Your answer needs to include each line of the records in which the string "will" can be found.

-- Material for this exercise follows --

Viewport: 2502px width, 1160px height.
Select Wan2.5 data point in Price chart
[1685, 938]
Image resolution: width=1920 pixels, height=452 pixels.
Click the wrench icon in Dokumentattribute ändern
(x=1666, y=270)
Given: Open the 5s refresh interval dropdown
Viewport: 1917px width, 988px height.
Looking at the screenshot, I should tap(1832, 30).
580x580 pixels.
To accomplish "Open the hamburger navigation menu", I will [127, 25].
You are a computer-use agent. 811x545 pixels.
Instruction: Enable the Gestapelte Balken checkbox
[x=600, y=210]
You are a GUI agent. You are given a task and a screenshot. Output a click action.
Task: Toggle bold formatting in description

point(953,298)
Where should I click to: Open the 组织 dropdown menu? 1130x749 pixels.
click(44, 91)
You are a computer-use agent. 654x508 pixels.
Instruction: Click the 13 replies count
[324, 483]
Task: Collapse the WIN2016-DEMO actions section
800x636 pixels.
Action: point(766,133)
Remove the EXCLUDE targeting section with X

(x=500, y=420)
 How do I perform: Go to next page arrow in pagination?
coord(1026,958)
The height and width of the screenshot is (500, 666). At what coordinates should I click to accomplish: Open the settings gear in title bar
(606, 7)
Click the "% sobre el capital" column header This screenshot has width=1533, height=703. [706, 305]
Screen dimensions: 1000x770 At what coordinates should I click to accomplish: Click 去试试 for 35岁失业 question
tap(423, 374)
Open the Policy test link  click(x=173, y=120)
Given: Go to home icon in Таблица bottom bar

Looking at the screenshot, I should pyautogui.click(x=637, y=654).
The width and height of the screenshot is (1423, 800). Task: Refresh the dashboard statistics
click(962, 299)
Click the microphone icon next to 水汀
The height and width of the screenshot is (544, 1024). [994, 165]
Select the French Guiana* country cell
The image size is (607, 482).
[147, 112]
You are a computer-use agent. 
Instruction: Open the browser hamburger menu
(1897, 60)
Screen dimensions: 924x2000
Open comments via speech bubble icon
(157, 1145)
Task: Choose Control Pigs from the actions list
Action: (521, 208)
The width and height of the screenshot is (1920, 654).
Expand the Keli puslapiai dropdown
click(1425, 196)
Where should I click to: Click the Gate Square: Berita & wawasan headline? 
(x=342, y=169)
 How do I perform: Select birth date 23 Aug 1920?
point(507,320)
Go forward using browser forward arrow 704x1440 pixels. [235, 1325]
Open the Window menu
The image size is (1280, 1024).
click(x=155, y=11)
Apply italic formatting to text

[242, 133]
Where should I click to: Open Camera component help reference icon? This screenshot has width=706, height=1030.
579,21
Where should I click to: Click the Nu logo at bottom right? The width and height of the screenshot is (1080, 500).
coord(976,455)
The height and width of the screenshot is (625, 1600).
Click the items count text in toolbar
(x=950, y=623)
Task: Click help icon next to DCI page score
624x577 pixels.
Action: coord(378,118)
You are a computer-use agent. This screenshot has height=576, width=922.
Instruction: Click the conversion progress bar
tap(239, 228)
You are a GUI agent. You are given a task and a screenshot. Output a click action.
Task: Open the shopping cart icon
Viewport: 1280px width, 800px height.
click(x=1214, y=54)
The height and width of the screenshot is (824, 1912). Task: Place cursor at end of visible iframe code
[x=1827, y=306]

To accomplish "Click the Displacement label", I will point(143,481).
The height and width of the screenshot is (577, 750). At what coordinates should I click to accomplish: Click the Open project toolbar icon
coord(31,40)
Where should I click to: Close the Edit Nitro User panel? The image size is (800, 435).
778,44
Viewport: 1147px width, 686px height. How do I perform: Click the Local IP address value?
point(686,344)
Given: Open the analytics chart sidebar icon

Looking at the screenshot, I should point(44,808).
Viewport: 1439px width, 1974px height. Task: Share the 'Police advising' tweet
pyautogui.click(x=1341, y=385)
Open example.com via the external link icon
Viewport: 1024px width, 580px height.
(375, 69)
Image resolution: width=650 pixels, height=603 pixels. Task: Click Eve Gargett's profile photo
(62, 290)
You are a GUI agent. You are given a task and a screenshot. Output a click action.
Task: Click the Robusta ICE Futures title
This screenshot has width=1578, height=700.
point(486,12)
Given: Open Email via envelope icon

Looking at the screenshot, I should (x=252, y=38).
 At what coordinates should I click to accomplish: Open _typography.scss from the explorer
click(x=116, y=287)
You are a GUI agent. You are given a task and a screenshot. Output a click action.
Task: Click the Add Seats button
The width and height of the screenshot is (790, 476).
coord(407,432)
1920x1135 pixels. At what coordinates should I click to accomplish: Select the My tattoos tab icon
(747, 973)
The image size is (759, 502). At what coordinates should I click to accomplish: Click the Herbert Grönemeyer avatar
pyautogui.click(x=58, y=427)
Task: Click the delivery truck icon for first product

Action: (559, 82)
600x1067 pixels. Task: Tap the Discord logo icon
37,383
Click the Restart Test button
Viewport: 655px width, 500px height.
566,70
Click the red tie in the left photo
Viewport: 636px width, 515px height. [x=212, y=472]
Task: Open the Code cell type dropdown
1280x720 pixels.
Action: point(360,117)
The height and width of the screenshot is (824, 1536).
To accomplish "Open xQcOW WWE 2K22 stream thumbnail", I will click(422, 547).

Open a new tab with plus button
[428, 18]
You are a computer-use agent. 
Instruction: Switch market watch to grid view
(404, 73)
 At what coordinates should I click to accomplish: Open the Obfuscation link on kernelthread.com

-- Material for this exercise concluded --

Final answer
To accomplish "Open the hamburger navigation menu", I will [127, 25].
To accomplish "Click the Displacement label", I will point(143,481).
To accomplish "Open xQcOW WWE 2K22 stream thumbnail", I will click(422, 547).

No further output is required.